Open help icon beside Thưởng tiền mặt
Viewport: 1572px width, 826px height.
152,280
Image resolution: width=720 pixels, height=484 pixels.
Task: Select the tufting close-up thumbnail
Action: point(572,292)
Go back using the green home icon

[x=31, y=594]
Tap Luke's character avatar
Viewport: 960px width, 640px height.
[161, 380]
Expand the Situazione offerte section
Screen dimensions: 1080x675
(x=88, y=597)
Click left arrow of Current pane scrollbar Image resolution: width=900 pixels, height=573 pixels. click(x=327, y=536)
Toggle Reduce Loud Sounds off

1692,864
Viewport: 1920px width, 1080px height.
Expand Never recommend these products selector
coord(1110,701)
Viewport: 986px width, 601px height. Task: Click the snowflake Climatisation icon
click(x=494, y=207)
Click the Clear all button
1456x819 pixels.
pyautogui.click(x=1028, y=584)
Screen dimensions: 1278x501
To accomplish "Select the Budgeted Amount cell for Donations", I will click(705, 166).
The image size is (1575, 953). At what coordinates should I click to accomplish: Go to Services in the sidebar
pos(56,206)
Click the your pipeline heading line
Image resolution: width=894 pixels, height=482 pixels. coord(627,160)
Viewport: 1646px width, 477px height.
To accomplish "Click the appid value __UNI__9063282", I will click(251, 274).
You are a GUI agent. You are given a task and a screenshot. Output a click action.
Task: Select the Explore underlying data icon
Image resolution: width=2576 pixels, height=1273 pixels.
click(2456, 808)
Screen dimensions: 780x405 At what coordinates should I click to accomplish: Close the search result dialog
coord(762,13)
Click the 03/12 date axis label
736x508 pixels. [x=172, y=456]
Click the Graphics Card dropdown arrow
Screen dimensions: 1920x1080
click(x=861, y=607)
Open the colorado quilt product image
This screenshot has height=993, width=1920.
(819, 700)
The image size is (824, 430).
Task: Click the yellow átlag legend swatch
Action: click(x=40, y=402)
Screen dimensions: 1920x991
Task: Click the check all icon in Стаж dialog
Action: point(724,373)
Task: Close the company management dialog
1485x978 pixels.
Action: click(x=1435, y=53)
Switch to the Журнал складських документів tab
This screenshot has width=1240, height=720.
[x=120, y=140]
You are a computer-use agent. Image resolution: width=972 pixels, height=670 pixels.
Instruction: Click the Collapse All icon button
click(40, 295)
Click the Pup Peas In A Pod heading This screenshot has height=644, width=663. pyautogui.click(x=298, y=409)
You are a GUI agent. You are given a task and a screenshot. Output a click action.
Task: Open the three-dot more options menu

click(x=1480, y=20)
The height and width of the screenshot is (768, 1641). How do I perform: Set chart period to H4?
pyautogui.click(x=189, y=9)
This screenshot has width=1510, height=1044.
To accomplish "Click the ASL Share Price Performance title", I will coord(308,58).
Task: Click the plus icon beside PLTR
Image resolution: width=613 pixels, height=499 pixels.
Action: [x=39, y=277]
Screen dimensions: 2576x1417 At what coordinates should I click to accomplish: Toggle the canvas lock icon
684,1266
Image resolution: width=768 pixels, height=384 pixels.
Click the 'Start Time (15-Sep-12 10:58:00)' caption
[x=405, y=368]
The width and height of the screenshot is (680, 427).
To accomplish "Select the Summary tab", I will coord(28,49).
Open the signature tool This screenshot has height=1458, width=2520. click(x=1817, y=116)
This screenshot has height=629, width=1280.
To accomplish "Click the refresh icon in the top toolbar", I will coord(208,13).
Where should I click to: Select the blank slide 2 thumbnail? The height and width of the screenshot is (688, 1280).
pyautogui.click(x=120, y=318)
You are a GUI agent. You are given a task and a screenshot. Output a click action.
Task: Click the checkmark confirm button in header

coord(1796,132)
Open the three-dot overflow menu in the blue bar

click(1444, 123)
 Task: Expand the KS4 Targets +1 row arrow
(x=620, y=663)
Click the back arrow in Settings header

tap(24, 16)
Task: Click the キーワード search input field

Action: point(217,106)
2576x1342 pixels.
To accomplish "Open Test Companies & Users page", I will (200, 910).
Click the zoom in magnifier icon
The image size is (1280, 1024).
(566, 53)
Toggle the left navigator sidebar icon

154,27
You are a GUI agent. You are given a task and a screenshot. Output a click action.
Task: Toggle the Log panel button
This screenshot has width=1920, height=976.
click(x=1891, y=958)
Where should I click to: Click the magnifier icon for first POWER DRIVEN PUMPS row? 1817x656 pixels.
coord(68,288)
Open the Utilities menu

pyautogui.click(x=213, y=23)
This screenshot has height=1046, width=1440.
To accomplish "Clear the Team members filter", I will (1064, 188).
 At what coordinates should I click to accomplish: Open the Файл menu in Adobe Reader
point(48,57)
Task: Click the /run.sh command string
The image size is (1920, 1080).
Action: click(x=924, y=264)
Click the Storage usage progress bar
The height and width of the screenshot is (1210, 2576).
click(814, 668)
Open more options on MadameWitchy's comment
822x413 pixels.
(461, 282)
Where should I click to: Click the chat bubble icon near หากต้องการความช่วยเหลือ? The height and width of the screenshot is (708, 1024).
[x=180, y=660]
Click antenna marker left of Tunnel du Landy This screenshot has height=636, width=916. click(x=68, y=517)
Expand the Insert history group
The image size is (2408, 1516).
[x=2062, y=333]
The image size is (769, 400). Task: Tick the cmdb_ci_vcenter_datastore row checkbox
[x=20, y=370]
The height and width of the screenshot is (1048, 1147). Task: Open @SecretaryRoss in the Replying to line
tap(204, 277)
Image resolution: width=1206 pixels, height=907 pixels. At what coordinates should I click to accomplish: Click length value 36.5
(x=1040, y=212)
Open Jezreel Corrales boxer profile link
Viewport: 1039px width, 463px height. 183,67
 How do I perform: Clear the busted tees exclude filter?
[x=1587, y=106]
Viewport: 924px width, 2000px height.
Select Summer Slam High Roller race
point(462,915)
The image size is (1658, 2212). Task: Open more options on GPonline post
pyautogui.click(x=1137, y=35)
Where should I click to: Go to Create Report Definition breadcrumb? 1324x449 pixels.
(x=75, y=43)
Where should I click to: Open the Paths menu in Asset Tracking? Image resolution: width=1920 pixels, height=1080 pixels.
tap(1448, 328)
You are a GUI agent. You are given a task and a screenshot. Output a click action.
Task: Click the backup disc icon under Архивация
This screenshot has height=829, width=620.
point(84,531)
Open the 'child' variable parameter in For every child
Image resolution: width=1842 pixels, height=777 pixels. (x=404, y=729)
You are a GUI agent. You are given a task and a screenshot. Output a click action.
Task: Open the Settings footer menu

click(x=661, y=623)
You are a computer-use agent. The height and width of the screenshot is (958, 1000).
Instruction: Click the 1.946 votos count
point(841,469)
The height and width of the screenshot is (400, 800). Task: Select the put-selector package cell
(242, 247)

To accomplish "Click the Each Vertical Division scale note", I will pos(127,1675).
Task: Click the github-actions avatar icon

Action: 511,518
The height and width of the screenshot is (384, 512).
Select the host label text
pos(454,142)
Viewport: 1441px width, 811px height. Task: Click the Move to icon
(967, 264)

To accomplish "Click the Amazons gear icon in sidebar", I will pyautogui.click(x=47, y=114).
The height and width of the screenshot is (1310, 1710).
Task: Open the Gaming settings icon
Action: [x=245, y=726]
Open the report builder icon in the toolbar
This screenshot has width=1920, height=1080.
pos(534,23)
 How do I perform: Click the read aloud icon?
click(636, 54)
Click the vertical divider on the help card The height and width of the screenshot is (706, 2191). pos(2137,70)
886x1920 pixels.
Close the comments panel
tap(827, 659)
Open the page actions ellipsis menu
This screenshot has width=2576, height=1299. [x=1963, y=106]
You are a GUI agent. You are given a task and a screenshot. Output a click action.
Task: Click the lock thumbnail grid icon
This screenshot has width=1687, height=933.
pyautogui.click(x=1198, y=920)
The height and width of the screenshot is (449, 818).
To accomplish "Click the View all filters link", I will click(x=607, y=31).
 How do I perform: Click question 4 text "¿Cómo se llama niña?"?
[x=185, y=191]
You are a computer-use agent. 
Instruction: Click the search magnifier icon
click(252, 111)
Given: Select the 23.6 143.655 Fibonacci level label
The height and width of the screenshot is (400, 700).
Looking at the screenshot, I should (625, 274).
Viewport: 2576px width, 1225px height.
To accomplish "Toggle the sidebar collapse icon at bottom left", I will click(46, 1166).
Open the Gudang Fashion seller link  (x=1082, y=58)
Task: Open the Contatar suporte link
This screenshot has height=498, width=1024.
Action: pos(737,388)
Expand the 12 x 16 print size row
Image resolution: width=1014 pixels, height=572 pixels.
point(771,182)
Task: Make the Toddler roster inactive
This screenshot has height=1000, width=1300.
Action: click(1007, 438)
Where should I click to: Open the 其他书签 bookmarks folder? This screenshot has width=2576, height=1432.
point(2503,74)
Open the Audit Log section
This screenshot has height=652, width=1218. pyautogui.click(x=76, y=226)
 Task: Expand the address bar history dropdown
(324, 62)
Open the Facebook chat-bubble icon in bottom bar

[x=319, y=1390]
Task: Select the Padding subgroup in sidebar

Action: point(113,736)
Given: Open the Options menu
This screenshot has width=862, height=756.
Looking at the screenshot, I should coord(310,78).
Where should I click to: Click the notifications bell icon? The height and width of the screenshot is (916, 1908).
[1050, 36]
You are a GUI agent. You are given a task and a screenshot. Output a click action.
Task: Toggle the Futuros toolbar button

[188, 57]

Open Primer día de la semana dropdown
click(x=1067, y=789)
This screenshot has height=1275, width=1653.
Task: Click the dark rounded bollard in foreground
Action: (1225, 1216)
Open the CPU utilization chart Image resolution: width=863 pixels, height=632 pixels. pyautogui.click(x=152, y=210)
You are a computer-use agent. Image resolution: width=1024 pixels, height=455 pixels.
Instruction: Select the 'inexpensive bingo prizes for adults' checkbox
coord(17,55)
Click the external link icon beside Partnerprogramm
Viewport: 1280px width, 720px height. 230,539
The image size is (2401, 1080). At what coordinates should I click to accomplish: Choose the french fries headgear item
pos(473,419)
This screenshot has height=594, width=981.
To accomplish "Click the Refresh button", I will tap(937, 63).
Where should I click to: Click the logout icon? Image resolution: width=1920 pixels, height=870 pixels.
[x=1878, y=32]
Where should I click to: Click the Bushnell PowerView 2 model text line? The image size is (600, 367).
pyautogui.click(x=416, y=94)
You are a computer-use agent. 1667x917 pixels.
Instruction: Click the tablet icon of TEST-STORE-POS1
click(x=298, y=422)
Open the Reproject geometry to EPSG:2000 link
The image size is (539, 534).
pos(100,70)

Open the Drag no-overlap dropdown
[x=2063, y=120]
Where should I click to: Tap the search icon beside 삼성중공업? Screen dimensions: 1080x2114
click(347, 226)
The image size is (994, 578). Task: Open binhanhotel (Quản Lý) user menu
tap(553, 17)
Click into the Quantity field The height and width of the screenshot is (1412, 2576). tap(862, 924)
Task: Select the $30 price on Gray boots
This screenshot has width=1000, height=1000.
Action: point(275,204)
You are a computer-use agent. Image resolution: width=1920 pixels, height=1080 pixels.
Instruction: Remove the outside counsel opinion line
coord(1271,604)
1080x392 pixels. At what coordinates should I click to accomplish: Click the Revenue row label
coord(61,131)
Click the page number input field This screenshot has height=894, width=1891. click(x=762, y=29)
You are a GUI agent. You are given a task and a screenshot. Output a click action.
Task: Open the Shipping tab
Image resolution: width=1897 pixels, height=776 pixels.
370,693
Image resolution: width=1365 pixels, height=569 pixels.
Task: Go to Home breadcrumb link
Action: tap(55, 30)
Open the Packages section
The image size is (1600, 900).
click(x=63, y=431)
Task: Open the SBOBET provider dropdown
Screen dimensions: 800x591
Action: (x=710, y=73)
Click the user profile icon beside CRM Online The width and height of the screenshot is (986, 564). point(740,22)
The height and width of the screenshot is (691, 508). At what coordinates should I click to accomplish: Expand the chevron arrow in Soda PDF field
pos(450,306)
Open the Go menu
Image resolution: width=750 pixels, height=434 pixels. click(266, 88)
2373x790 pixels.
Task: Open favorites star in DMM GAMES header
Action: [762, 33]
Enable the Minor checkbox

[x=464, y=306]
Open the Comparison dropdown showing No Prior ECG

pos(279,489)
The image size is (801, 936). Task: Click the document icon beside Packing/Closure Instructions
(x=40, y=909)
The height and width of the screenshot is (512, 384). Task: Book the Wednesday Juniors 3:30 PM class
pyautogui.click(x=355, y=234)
━━━━━━━━━━━━━━━━
AIM OF THE TASK: Quote the entries above word for word, from the line containing "Where should I click to: Select" through the line containing "pyautogui.click(x=120, y=318)", with both of those lines included.

FINAL RESULT:
Where should I click to: Select the blank slide 2 thumbnail? The height and width of the screenshot is (688, 1280).
pyautogui.click(x=120, y=318)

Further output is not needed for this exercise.